*Aim:*
Copy out the full email about Django and database referential integrity word for word.

*Document text:*

## begin

On 1/19/06, Adrian Holovaty <holo...@gmail.com> wrote:
>
> On 1/19/06, Russell Keith-Magee <freakb...@gmail.com > wrote:
> > It seems like most of the internal reference walking logic in the
> > object.delete() call would be eliminated if the foreign key fields
> > were declared ON DELETE CASCADE or ON DELETE SET NULL (as
> > appropriate).
>
> This is exactly what Django used to do, actually, back when it was
> Postgres-only. Such are the compromises of having to support other
> DBs. :-/

Hrrm... /me breaks into verse of "get a real database"... :-)
<snip>

It just seems a waste to give up all the useful, efficient
characteristics of a database like PostgreSQL for the sake of
supporting less featured databases. Any in-code implementation of
something like referential integrity will always be slower and more
bug-prone. Writing an application that avoids using referential
integrity in order to maintain compatibility with less featured
databases seems like asking for trouble, either when a bug in the
referential integrity code bites us, or when the server load becomes
an issue.

## end

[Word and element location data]
## begin

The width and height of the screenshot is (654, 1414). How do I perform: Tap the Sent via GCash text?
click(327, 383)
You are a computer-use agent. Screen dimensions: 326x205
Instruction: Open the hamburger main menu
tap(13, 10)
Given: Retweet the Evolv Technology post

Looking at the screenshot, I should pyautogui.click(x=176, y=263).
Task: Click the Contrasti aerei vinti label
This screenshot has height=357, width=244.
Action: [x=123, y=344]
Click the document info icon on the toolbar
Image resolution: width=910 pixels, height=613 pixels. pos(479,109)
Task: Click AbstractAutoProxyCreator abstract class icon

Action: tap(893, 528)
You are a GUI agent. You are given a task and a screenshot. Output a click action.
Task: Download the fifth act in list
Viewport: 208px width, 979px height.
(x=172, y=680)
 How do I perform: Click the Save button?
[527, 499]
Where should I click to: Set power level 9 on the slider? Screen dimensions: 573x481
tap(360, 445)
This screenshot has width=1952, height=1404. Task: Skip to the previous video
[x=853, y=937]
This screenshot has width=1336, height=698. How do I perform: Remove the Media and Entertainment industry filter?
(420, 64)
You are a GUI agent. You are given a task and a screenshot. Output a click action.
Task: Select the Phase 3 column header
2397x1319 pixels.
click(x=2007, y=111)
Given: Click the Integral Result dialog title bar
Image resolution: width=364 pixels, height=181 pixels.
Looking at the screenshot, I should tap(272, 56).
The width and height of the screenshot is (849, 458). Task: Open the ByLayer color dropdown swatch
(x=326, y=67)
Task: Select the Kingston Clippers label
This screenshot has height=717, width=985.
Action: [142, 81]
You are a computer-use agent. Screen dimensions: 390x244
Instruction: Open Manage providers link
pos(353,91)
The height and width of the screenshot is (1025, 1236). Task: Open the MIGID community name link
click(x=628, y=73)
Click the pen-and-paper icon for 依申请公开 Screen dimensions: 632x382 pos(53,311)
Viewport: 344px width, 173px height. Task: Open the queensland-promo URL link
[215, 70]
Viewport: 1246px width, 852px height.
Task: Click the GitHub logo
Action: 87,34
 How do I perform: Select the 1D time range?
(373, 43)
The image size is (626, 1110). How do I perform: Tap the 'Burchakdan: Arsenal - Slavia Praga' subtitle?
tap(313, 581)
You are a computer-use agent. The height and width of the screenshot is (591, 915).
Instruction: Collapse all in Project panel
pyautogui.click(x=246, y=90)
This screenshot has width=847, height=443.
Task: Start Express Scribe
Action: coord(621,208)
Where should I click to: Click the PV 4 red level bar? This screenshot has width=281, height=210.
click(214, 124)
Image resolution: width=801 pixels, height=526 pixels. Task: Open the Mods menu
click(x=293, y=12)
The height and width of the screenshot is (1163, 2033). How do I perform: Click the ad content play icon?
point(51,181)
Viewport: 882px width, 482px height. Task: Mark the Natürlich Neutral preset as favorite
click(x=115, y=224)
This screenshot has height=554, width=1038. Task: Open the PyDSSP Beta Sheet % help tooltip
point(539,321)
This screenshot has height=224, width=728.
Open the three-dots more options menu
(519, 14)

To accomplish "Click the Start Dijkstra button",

## end

*Solution:*
On 1/19/06, Adrian Holovaty <holo...@gmail.com> wrote:
>
> On 1/19/06, Russell Keith-Magee <freakb...@gmail.com > wrote:
> > It seems like most of the internal reference walking logic in the
> > object.delete() call would be eliminated if the foreign key fields
> > were declared ON DELETE CASCADE or ON DELETE SET NULL (as
> > appropriate).
>
> This is exactly what Django used to do, actually, back when it was
> Postgres-only. Such are the compromises of having to support other
> DBs. :-/

Hrrm... /me breaks into verse of "get a real database"... :-)
<snip>

It just seems a waste to give up all the useful, efficient
characteristics of a database like PostgreSQL for the sake of
supporting less featured databases. Any in-code implementation of
something like referential integrity will always be slower and more
bug-prone. Writing an application that avoids using referential
integrity in order to maintain compatibility with less featured
databases seems like asking for trouble, either when a bug in the
referential integrity code bites us, or when the server load becomes
an issue.